▶ [DIRECTIVES]:
a. Answer these questions from the extract about Harry Lamin's letters home:
(i) How many days did Harry spend in Marseilles?
(ii) At what hour did Harry reach home on Friday morning, and where had he come from?
(iii) What amount of money did Ethel thank Jack for?
b. Pick up the extract about Harry Lamin's letters home from its final sentence and carry it forward.

** start PAGE EXTRACT **

Just a line to let you know that I am alright. We have left Marseilles after having three days their. We were allowed out its a fine big city and you meet all sorts of
people. At present I am in Calais and hope to be in England by Thursday at Ripon if good luck. Hope to be seeing you soon.

With Love Harry

Nearly home! I would think that his most likely means of travel would have been by train from Marseilles, retracing in reverse most of the route he had taken with the battalion in November 1917.
The YMCA has put its own postmark on the card; Harry must have stayed in Hut 2.

Harry comes home – as the British stamp on the envelope of his letter to Jack shows.

Finally, we come to the letter that signifies the end of the war for Private Harry Lamin.

Jan 12th/ 1920

19 Mill Street, Ilkeston

Dear Jack

Just a line to let you know that I have got home at last for good. I got demobilised on Thursday, and got home at 9 o clock on Friday morning from Ripon. Ethel thanks you
for the 10/- you sent. We are all in good health except for me I have just a bit of a sore throat but I hope it is well in a day or two. the weather is very wet just now. I dont know whether I
shall start at Trumans or not, they seem to be quite busy just now. I will write again soon and let you know what I am going to do.

With best Love to you both

Harry

POSTSCRIPT

I
T IS DIFFICULT TO WRITE
the last chapter of this book. Ironically, it was relatively easy to chart the part of Harry’s life when he was in the
Army. The course of his life and the events in it were indicated by his letters and the battalion’s war diary and, with a bit of detective work, it was quite possible to produce a reasonably
full account.

** end PAGE EXTRACT **
** start SUPPLIED RECORDS **

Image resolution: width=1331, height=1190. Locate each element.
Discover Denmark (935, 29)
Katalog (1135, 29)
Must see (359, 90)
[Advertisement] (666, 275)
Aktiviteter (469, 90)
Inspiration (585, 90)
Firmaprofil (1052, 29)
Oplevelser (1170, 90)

** end SUPPLIED RECORDS **
** start SUPPLIED RECORDS **

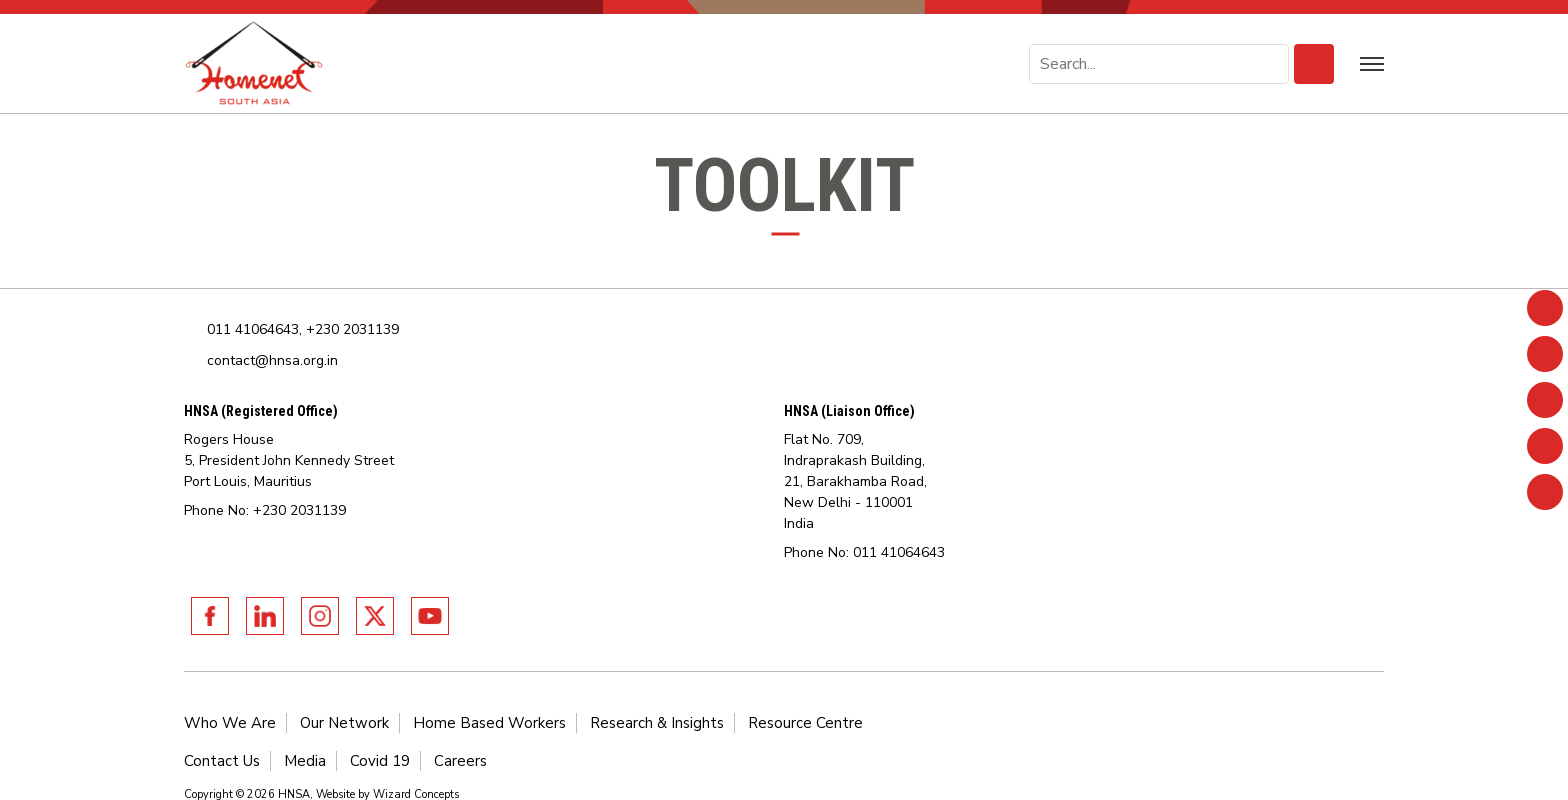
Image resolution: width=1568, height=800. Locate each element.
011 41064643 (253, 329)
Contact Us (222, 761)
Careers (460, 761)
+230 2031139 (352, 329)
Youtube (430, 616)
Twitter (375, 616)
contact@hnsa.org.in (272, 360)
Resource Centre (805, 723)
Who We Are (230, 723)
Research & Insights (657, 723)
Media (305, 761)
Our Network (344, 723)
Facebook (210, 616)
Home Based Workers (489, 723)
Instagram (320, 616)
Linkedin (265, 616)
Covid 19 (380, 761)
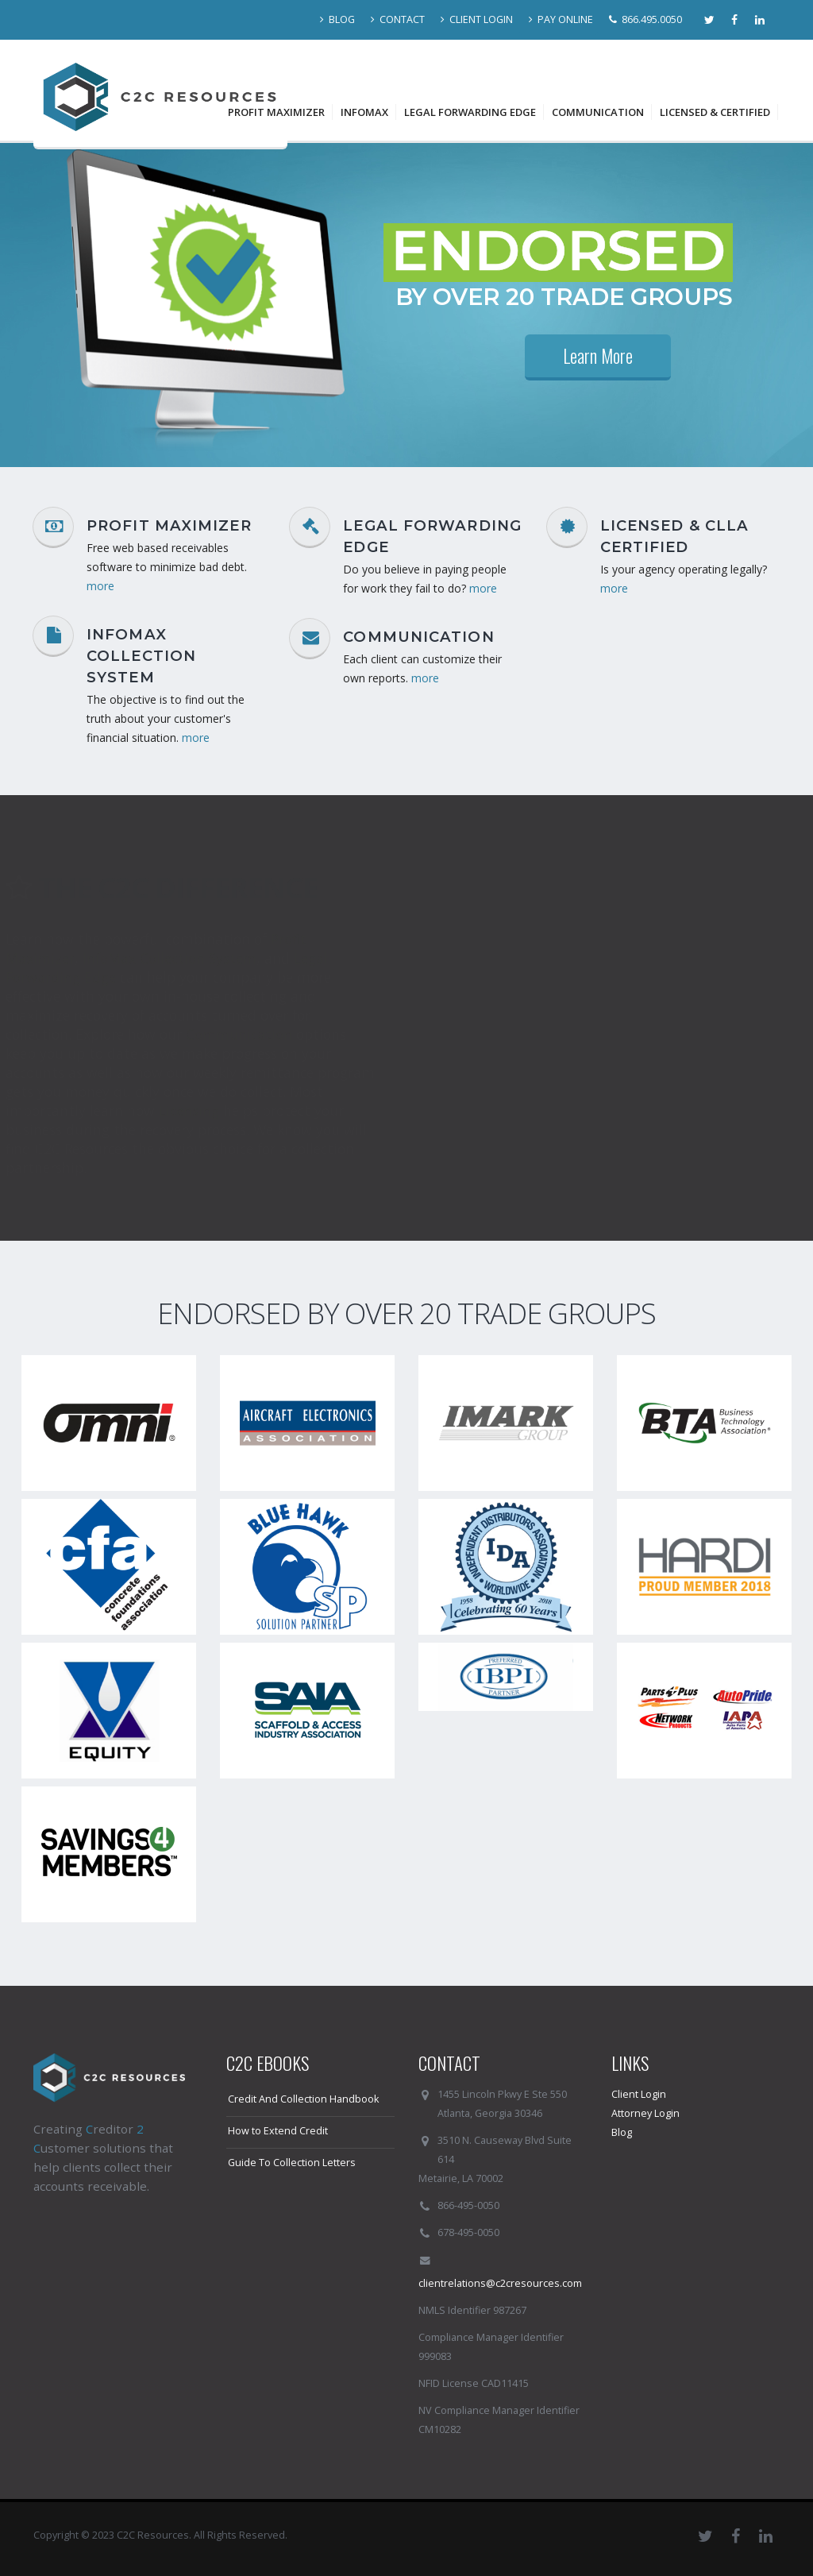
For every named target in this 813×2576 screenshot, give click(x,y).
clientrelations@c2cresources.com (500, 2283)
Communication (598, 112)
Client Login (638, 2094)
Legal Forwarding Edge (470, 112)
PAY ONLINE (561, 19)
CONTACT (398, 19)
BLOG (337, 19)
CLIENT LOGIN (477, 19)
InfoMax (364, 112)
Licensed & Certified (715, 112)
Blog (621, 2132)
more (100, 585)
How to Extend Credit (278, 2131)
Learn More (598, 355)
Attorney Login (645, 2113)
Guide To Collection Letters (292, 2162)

** end SUPPLIED RECORDS **

▶ [RESULTS OF THE EXERCISE]:
a.
(i) Three days.
(ii) At 9 o'clock, from Ripon.
(iii) 10/-.

b.
For the period after the war had ended, however, I found that there was virtually no documentation available. I am in the situation in which many have found themselves as the years have passed:
it is simply too late to ask, as there is no one left who knew Harry well. Sadly ‘Willie’, my father, no longer has a reliable memory, and so cannot really contribute much. I am left
with the long-ago childhood memories of my sister Anita and myself, as well as any official documents that I can find, to paint some sort of picture of the remaining forty years of Harry’s
life.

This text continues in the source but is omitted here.